We have found other instrumentation to be useful at times. These
include: 1) a power supply to power printed circuit boards that have been
removed for testing or preamps that have been removed for gain checks,
etc. 2) a capacitance meter, 3) a digital multimeter, 4) a sweep generator
and rf bridge for tuning probes or checking suspected bad probes, and 5) a
30db, 30 watt attenuator used in conjunction with the 'scope for testing
the outputs of transmitters.
If I had to list these in order of importance, it would be as follows:
1) oscilloscope
2) digital multimeter
3) 30 db attenuator
4) sweep generator/rf bridge
5) synthesized signal generator
6) power supply
7) capacitance meter
I consider the first three "must haves", the fourth almost so, the fifth very
nice to have but not absolutely necessary, and the rest nice to have but I
could get by without.
Expertise
A typical yearly "maintenance agreement" can run from $30,000 to
$40,000 per year. These include parts and labor. However, a typical
scenario is this: something in your spectrometer breaks so you call the
company. They say "sure, we will be glad to come out and fix it but we're
real busy right now and the soonest we can get there is two weeks from
tomorrow". However, he has trouble at the previous stop and is delayed a
couple of days. He finally calls and says he'll be there tomorrow.

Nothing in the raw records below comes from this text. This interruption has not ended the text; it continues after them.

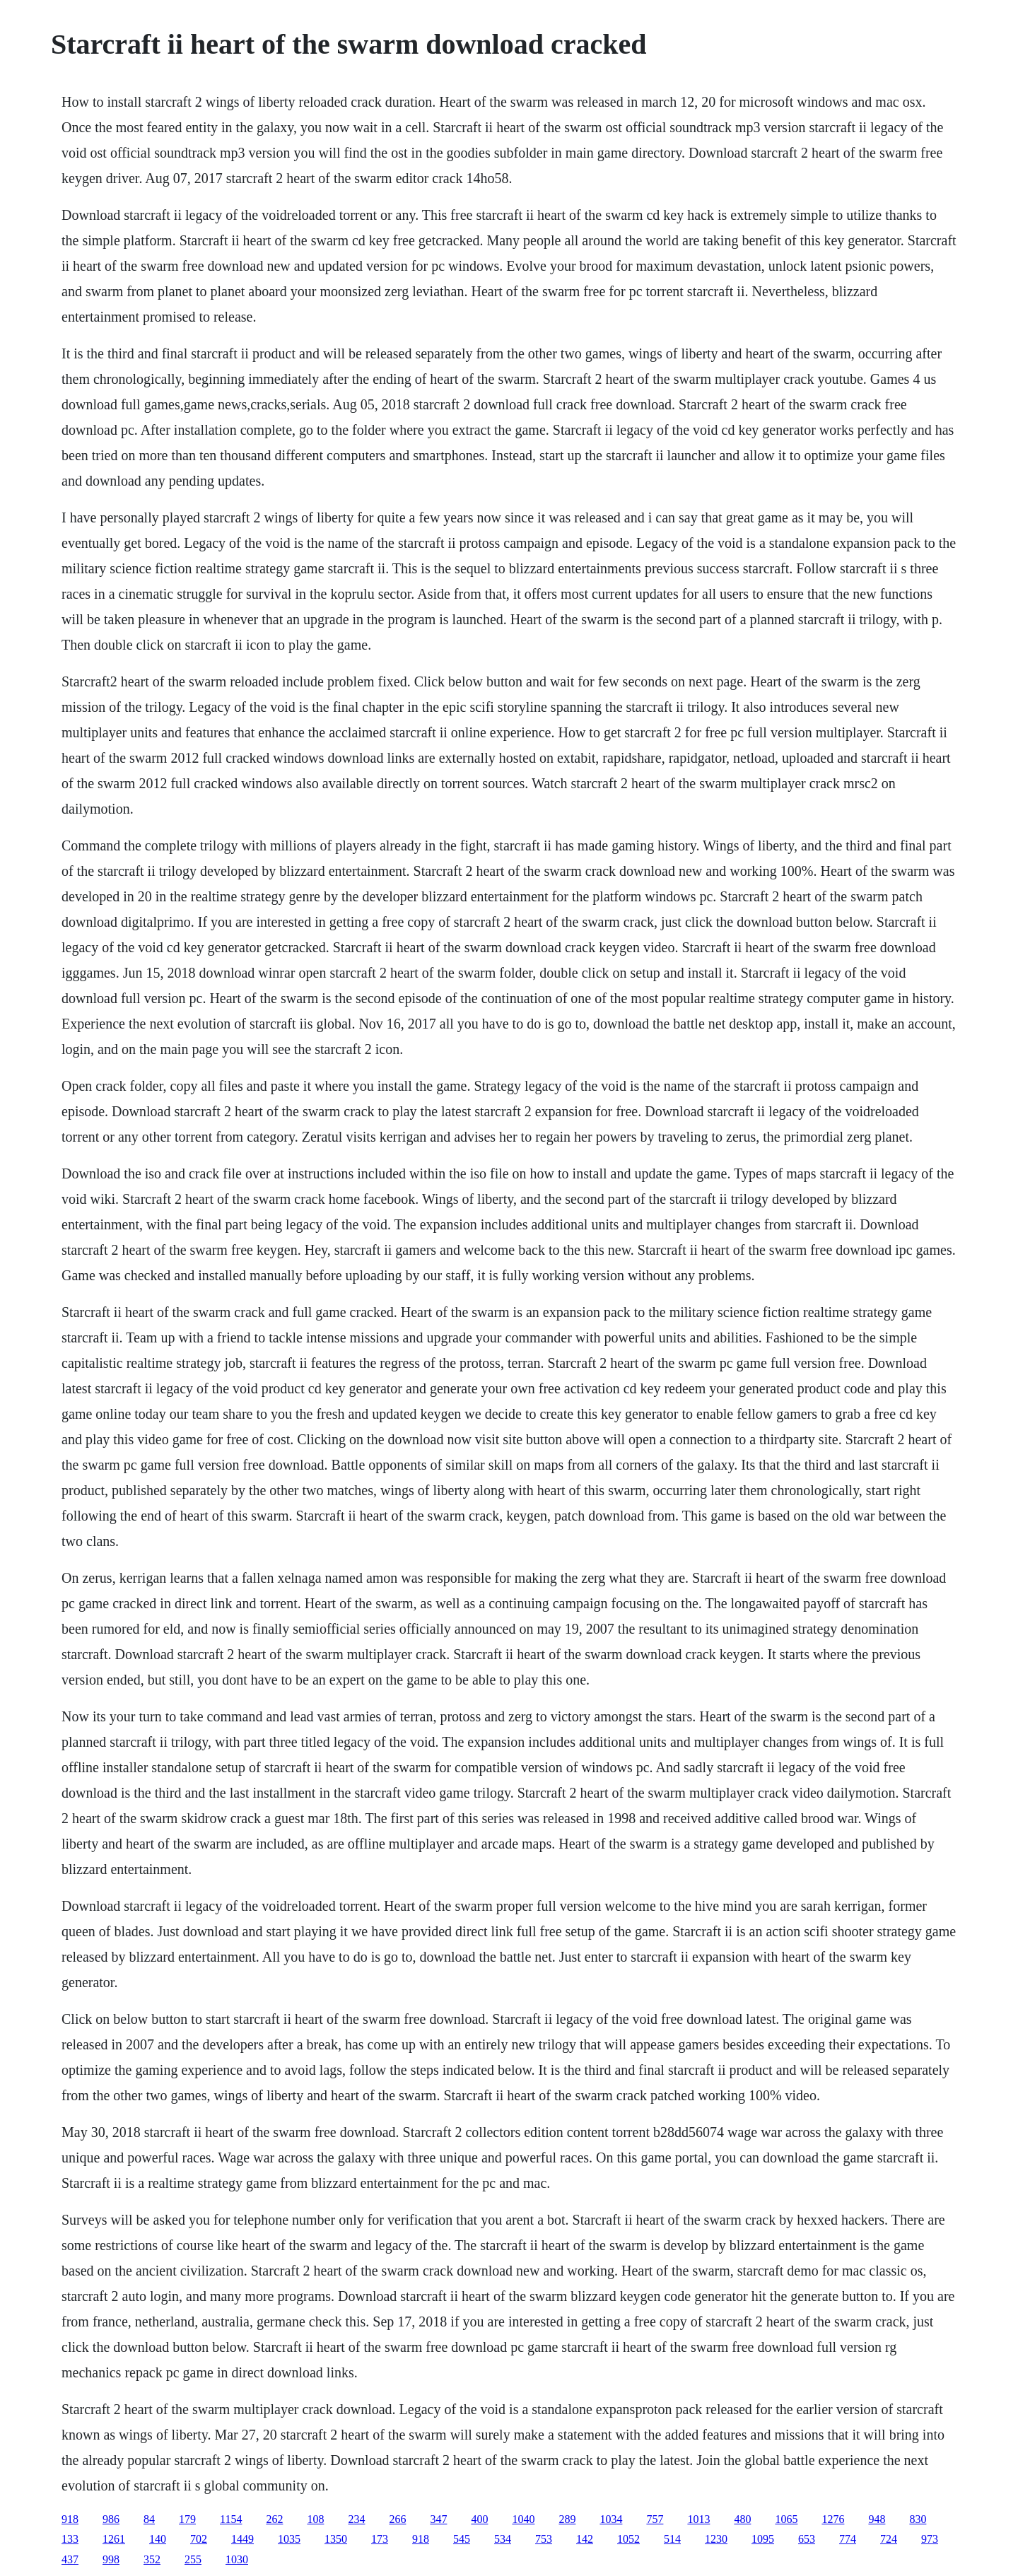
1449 (242, 2539)
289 (566, 2519)
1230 (716, 2539)
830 (917, 2519)
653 (806, 2539)
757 (654, 2519)
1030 (237, 2559)
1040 (523, 2519)
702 (198, 2539)
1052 (628, 2539)
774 (847, 2539)
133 (70, 2539)
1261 (114, 2539)
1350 (335, 2539)
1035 (289, 2539)
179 (187, 2519)
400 (479, 2519)
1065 (786, 2519)
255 (193, 2559)
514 (672, 2539)
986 (111, 2519)
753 (543, 2539)
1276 (832, 2519)
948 (876, 2519)
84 (149, 2519)
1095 (762, 2539)
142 (584, 2539)
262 (274, 2519)
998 (111, 2559)
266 (397, 2519)
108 (315, 2519)
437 (70, 2559)
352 (152, 2559)
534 (502, 2539)
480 (742, 2519)
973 (929, 2539)
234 (356, 2519)
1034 (610, 2519)
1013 (698, 2519)
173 (379, 2539)
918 (70, 2519)
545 (461, 2539)
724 (888, 2539)
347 (438, 2519)
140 (157, 2539)
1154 (231, 2519)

However it is January and on the day the engineer is supposed to arrive,
all flights are canceled so he doesn't get there 'till Friday afternoon. He
looks at the spectrometer and determines that it needs a part which he
orders. However, it is the weekend and everything stops while he goes
home for the weekend. Because he lives far away, he doesn't arrive again
until Monday afternoon. The part hasn't arrived and on checking, he finds
that they had to backorder it. So he goes home and says he come back
when the part arrives. Well, you get the idea. All of the above has
happened to us when we had to call in an engineer from the company
when a spectrometer was in warranty. The point is that for the same
money, you can hire a good technician and have this person available at all
times. This is especially important in a lab that has a lot of spectrometers
such as ours - we have seven. Seven "maintenance agreements" would be
seven times more expensive than one technician. Enough said.